▶ _PROBLEM STATEMENT_: Word for word, restate the data that follows, omitting the images.

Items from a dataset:
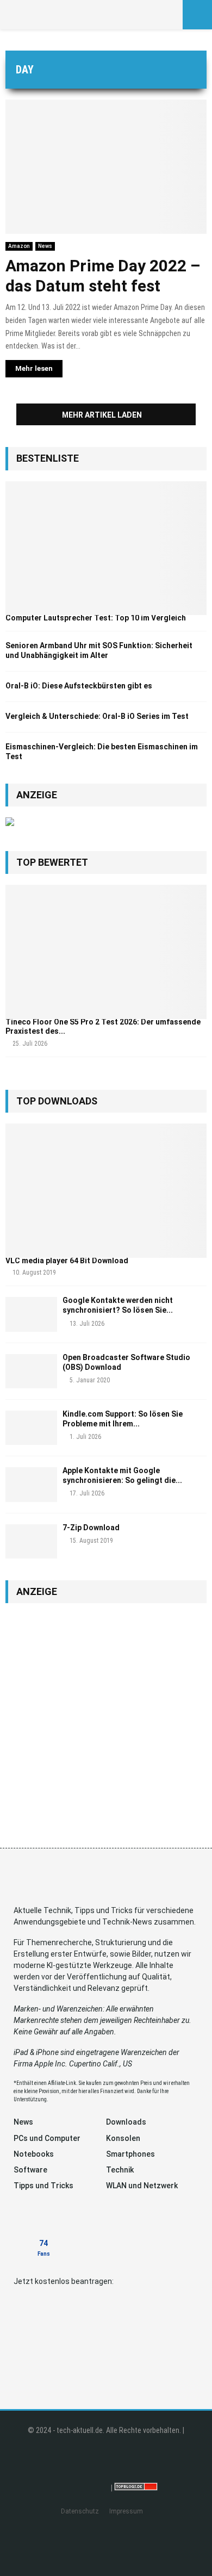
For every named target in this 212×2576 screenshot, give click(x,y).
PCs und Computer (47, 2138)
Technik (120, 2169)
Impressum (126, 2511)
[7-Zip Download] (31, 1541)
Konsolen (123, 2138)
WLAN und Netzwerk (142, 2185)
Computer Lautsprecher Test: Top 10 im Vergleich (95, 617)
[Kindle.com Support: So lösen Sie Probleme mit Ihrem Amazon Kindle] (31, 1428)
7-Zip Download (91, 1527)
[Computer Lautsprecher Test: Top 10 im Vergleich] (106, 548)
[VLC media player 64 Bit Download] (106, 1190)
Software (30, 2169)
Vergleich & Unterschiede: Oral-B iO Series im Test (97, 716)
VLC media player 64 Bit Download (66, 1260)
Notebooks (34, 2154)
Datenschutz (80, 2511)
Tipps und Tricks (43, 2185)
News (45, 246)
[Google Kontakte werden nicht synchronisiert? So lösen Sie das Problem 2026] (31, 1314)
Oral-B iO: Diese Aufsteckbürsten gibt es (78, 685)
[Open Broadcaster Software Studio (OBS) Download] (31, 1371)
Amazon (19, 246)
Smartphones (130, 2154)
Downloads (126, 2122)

▶ _OUTPUT FOR THIS TASK_:
For every named target in this 212×2576 screenshot, give click(x,y).
PCs und Computer (47, 2138)
Technik (120, 2169)
Impressum (126, 2511)
[7-Zip Download] (31, 1541)
Konsolen (123, 2138)
WLAN und Netzwerk (142, 2185)
Computer Lautsprecher Test: Top 10 im Vergleich (95, 617)
[Kindle.com Support: So lösen Sie Probleme mit Ihrem Amazon Kindle] (31, 1428)
7-Zip Download (91, 1527)
[Computer Lautsprecher Test: Top 10 im Vergleich] (106, 548)
[VLC media player 64 Bit Download] (106, 1190)
Software (30, 2169)
Vergleich & Unterschiede: Oral-B iO Series im Test (97, 716)
VLC media player 64 Bit Download (66, 1260)
Notebooks (34, 2154)
Datenschutz (80, 2511)
Tipps und Tricks (43, 2185)
News (45, 246)
[Google Kontakte werden nicht synchronisiert? So lösen Sie das Problem 2026] (31, 1314)
Oral-B iO: Diese Aufsteckbürsten gibt es (78, 685)
[Open Broadcaster Software Studio (OBS) Download] (31, 1371)
Amazon (19, 246)
Smartphones (130, 2154)
Downloads (126, 2122)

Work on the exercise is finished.